Bij de totstandkoming van het zogenaamde reglement ‘perimeter van het beroep’ kwam de vraag naar de tijdsbesteding aan bod. Naar aanleiding van een amendement heeft de commissie deontologie geadviseerd “dat de advocatenactiviteit niet noodzakelijk het hoofdberoep moet uitmaken. Bepaalde universiteiten vereisen bijvoorbeeld dat men professor is in hoofdberoep. De advocatuur zal dan in bijberoep uitgeoefend worden.” De algemene vergadering heeft het advies van de commissie deontologie gevolgd.
In casu zou mr. X ‘zeer bijkomstig’ het beroep van advocaat beoefenen en haar functie als juridisch adviseur bij universiteit Y voltijds. In de geest van artikel 11bis van de Codex is er geen bezwaar tegen deze invulling van haar werkzaamheden.

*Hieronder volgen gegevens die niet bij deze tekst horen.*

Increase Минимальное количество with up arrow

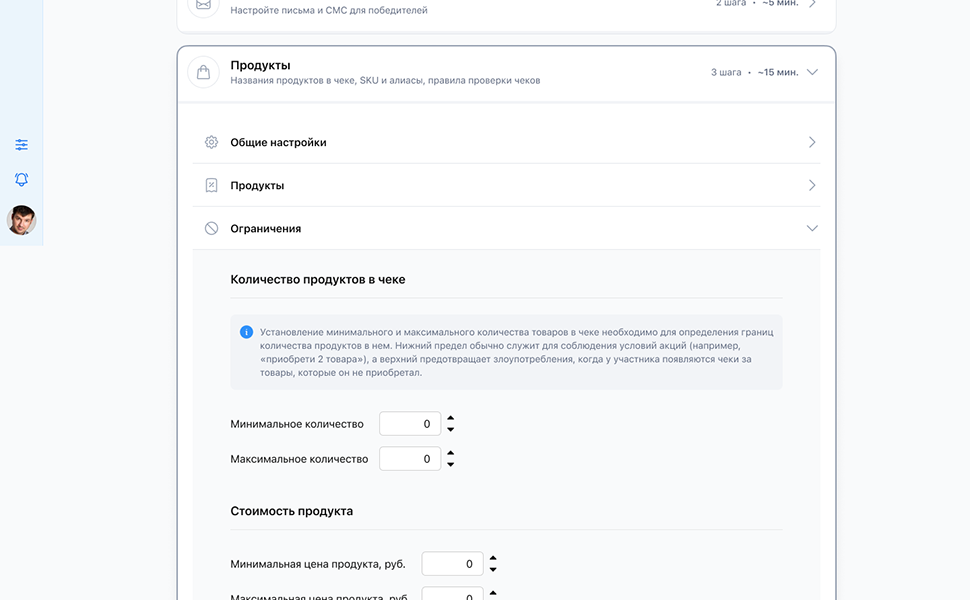(x=450, y=418)
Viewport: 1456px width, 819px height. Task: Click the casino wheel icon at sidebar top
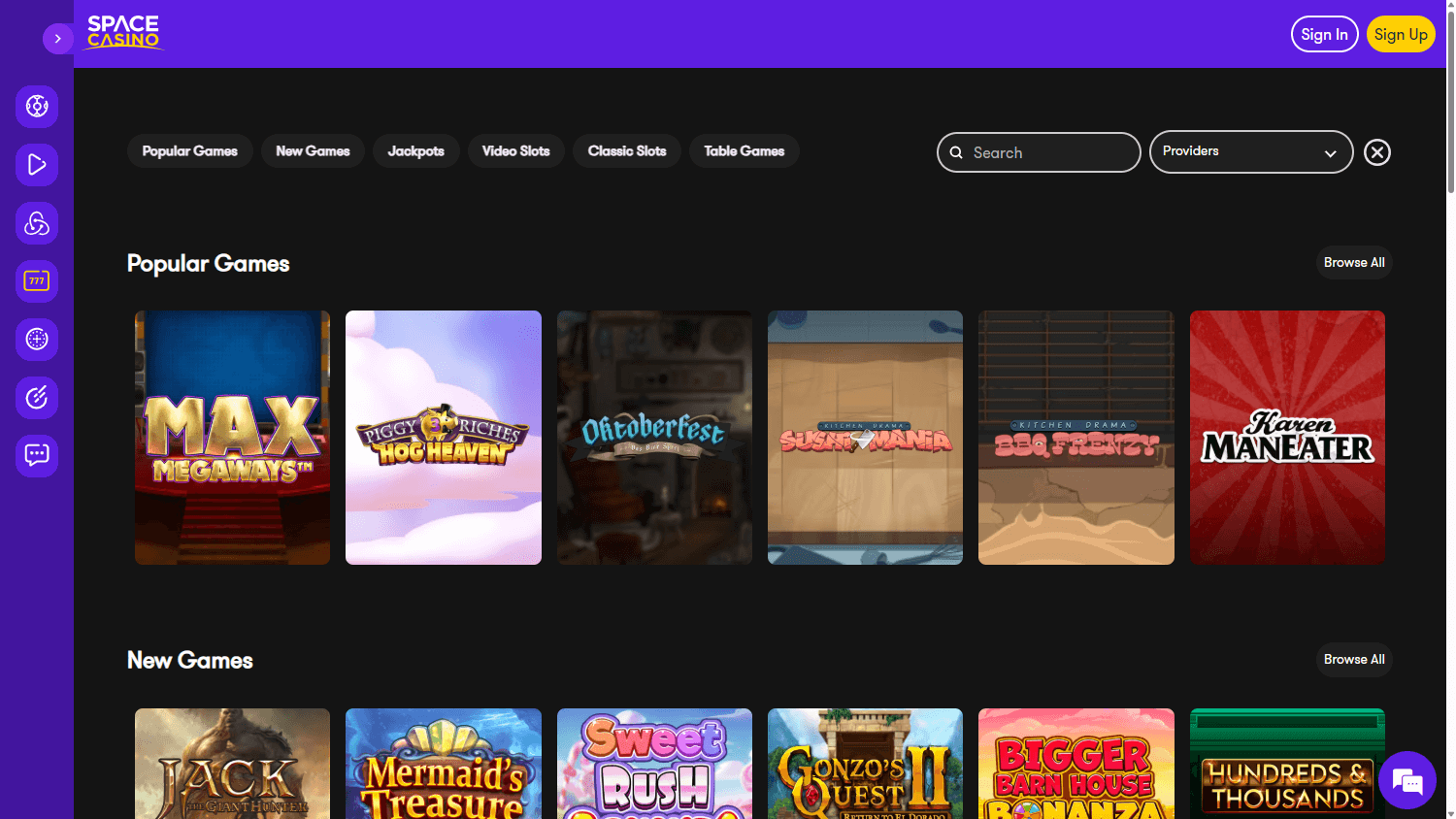[x=37, y=107]
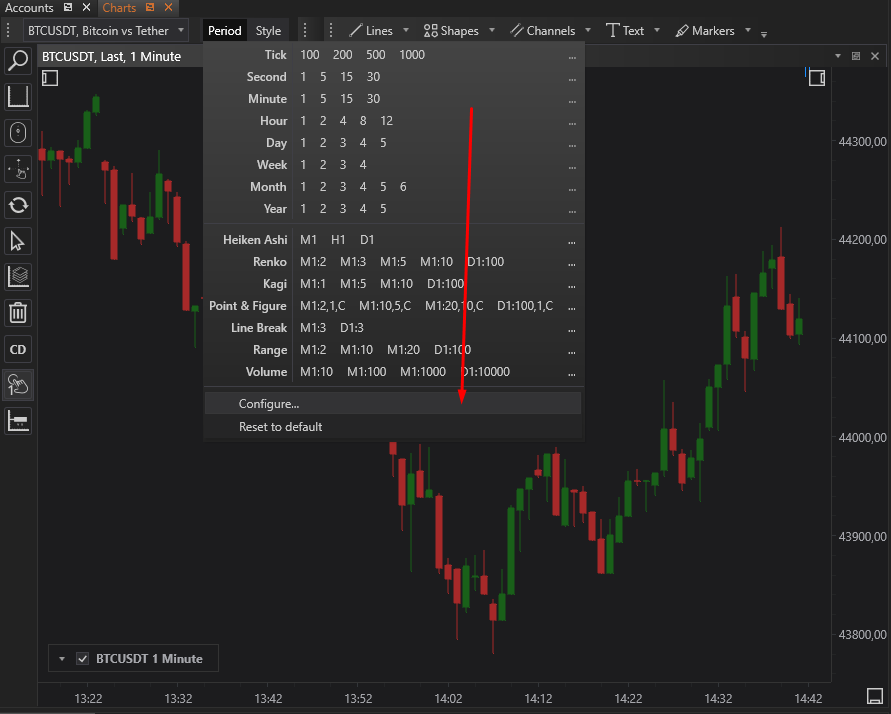Click the trash can delete icon
The width and height of the screenshot is (891, 714).
18,313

Mr. X schrijft in haar brief d.d. … aan u dat ze de functie van juridisch adviseur wenst te combineren met haar werkzaamheden als advocaat, in het bijzonder met haar taak als bewindvoerder over de goederen van mevrouw Z. Uit deze formulering meen ik te kunnen begrijpen dat de advocatenactiviteit van mr. X uitsluitend nog de bewindvoering over de goederen van één bepaalde persoon zou omvatten. De vraag rijst of het nog zinvol is om daarvoor advocaat te blijven. Een bewindvoerder moet immers niet advocaat zijn. Als advocaat dient men - ook al beoefent men dat in zeer beperkte mate - een aantal verplichtingen te voldoen (het volgen van permanente vorming, betalen van baliebijdragen, …). Het komt aan mr. X toe om de afweging te maken.